> [Task details] Everything from the line that contains "This screenshot has width=978, height=1600." through the final line of the records should be written out exactly, and nothing outside that span.

> [Source material]
----------------

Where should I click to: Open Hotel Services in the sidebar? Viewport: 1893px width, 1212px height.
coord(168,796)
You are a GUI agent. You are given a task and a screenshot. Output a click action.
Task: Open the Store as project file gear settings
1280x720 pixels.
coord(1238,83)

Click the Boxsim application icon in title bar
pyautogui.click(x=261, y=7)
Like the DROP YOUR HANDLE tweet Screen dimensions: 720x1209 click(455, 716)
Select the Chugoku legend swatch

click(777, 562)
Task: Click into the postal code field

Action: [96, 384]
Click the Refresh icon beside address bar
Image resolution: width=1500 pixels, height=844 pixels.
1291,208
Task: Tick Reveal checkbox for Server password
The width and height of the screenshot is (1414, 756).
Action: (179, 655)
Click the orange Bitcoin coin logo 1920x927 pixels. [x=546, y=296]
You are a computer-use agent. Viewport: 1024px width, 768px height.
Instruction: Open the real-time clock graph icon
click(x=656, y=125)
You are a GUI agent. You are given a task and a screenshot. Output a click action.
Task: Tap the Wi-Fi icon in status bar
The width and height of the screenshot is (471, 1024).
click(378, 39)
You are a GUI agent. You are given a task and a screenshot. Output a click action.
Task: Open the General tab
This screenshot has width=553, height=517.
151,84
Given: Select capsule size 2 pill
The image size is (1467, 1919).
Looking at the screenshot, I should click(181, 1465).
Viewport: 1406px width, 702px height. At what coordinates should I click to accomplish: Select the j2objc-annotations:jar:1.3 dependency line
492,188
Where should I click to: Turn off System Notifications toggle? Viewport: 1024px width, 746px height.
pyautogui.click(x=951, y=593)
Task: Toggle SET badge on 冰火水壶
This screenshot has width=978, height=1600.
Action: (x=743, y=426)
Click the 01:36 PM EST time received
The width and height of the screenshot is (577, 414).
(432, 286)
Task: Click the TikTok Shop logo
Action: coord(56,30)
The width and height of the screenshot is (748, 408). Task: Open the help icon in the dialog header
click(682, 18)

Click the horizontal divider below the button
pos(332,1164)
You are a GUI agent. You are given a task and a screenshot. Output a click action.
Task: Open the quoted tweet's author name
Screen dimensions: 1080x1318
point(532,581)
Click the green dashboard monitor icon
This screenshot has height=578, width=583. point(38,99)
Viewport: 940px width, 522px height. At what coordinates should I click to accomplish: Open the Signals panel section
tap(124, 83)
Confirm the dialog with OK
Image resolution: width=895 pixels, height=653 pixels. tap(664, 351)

----------------

> [Output below]
This screenshot has width=978, height=1600.
Action: (x=743, y=426)
Click the 01:36 PM EST time received
The width and height of the screenshot is (577, 414).
(432, 286)
Task: Click the TikTok Shop logo
Action: coord(56,30)
The width and height of the screenshot is (748, 408). Task: Open the help icon in the dialog header
click(682, 18)

Click the horizontal divider below the button
pos(332,1164)
You are a GUI agent. You are given a task and a screenshot. Output a click action.
Task: Open the quoted tweet's author name
Screen dimensions: 1080x1318
point(532,581)
Click the green dashboard monitor icon
This screenshot has height=578, width=583. point(38,99)
Viewport: 940px width, 522px height. At what coordinates should I click to accomplish: Open the Signals panel section
tap(124, 83)
Confirm the dialog with OK
Image resolution: width=895 pixels, height=653 pixels. tap(664, 351)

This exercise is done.